CRISE SANITAIRE ET SANTÉ PSYCHOLOGIQUE   

21 Octobre 2021, 08:58am

Publié par PCF Villepinte

Au plus fort de la première vague, l’urgence n’était pas à la prise en compte des conséquences psychologiques liées au confinement, malgré les alertes. Toutes les générations sont impactées. Le sujet ne peut pas être éludé.

Comme nous le rappelons souvent le bon état de santé d’une population relève de trois composantes : le physique, le psychologique et le social. Au cours du XXe siècle, du fait des progrès de la médecine, la technique autour de la réparation du corps humain a été largement privilégiée, tant au niveau des études de médecine que des choix politiques d’organisation du système de santé. Mais avec le vieillissement de la population, l’émergence des pathologies chroniques et, aujourd’hui, l’épidémie liée au coronavirus, ce mode de fonctionnement a montré ses limites. Du fait de la dégradation du système hospitalier, caractérisé notamment par la faiblesse du nombre de lits de réanimation, tous les moyens et toute l’attention s’est focalisée sur les besoins matériels et techniques.

Effets collatéraux

Dès la première vague, des voix se sont élevées pour signaler les effets collatéraux liées aux différentes mesures prises, plus particulièrement ceux en rapport avec le confinement. Or, les problèmes posés n’ont pas fait l’objet d’une prise en compte à la hauteur de l’importance de la population concernée. Car, sans minimiser le nombre de personnes touchées par le coronavirus, celui-ci reste heureusement minoritaire dans la population et il est même très peu élevé dans certaines tranches d’âge.

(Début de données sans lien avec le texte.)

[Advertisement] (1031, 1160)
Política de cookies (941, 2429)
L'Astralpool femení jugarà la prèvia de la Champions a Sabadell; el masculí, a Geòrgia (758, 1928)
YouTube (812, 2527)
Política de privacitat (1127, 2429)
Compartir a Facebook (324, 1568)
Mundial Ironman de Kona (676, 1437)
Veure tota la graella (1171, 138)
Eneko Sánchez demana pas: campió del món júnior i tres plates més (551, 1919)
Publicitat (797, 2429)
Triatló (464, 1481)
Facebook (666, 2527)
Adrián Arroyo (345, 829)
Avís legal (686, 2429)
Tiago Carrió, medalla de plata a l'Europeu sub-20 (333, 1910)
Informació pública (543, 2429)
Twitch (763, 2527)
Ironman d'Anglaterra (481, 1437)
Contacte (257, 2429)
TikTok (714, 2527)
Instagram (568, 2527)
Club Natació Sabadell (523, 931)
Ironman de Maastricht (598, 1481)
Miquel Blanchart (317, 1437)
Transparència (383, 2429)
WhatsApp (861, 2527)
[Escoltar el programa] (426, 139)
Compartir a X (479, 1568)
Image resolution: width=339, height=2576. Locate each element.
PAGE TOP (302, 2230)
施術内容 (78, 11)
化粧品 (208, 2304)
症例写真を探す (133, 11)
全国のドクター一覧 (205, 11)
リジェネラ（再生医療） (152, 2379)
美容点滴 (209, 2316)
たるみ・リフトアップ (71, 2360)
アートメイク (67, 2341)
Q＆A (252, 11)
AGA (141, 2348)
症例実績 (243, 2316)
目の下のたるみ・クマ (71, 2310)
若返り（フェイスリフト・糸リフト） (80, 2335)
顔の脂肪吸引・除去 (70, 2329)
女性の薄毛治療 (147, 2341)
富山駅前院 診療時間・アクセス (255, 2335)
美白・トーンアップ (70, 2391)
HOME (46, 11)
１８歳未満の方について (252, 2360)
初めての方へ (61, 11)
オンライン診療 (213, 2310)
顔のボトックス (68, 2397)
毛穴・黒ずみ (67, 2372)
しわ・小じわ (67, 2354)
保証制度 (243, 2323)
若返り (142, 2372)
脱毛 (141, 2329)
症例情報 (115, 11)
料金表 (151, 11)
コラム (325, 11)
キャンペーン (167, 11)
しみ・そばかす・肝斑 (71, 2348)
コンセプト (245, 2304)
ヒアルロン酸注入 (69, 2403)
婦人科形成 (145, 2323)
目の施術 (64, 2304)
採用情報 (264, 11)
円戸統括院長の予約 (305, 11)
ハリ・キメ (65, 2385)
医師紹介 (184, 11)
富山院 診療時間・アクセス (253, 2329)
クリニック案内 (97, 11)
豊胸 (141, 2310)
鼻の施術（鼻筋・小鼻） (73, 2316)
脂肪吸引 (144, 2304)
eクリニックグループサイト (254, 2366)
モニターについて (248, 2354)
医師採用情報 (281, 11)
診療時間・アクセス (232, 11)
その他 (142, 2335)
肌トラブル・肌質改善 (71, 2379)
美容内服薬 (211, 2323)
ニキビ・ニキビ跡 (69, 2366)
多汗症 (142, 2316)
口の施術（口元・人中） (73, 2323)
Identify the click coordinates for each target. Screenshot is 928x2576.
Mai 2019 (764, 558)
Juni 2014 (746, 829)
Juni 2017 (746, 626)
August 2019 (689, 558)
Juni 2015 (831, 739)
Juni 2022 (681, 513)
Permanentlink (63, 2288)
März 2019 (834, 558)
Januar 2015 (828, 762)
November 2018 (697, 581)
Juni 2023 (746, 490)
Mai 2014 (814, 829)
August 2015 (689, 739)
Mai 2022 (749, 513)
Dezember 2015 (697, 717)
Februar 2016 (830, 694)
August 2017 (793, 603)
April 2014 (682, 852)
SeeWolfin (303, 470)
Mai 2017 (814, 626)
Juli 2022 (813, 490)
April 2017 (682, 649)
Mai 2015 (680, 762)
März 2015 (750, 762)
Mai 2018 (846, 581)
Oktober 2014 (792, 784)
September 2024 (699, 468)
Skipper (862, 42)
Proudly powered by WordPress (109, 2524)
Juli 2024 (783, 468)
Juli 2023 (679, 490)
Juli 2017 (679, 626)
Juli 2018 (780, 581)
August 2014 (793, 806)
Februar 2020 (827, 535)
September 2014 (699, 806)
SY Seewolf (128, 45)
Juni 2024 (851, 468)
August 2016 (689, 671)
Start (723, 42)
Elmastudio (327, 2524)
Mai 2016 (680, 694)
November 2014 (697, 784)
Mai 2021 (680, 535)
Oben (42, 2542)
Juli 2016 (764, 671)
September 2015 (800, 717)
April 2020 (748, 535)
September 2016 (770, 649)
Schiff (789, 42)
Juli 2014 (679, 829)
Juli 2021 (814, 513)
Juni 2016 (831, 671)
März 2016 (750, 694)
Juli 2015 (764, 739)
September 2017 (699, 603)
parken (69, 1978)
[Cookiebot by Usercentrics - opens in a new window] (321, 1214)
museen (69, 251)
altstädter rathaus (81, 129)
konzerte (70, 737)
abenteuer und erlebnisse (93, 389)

Nous pouvons citer les jeunes enfants qui se sont vus privés d’école, c’est-à-dire d’interactions sociales, indispensables à cet âge. De plus en plus de voix s’élèvent en ce qui concerne les plus petits qui ne voient quasiment plus que des personnes masquées, privés ainsi du sourire et de la mimique indispensables à l’expression quand on ne maîtrise pas encore la parole. Les adolescents se sont vus confinés devant des écrans à l’âge où se nouent les premières relations amoureuses et où s’ébauche les premières étapes de l’autonomie avant le passage à l’âge adulte.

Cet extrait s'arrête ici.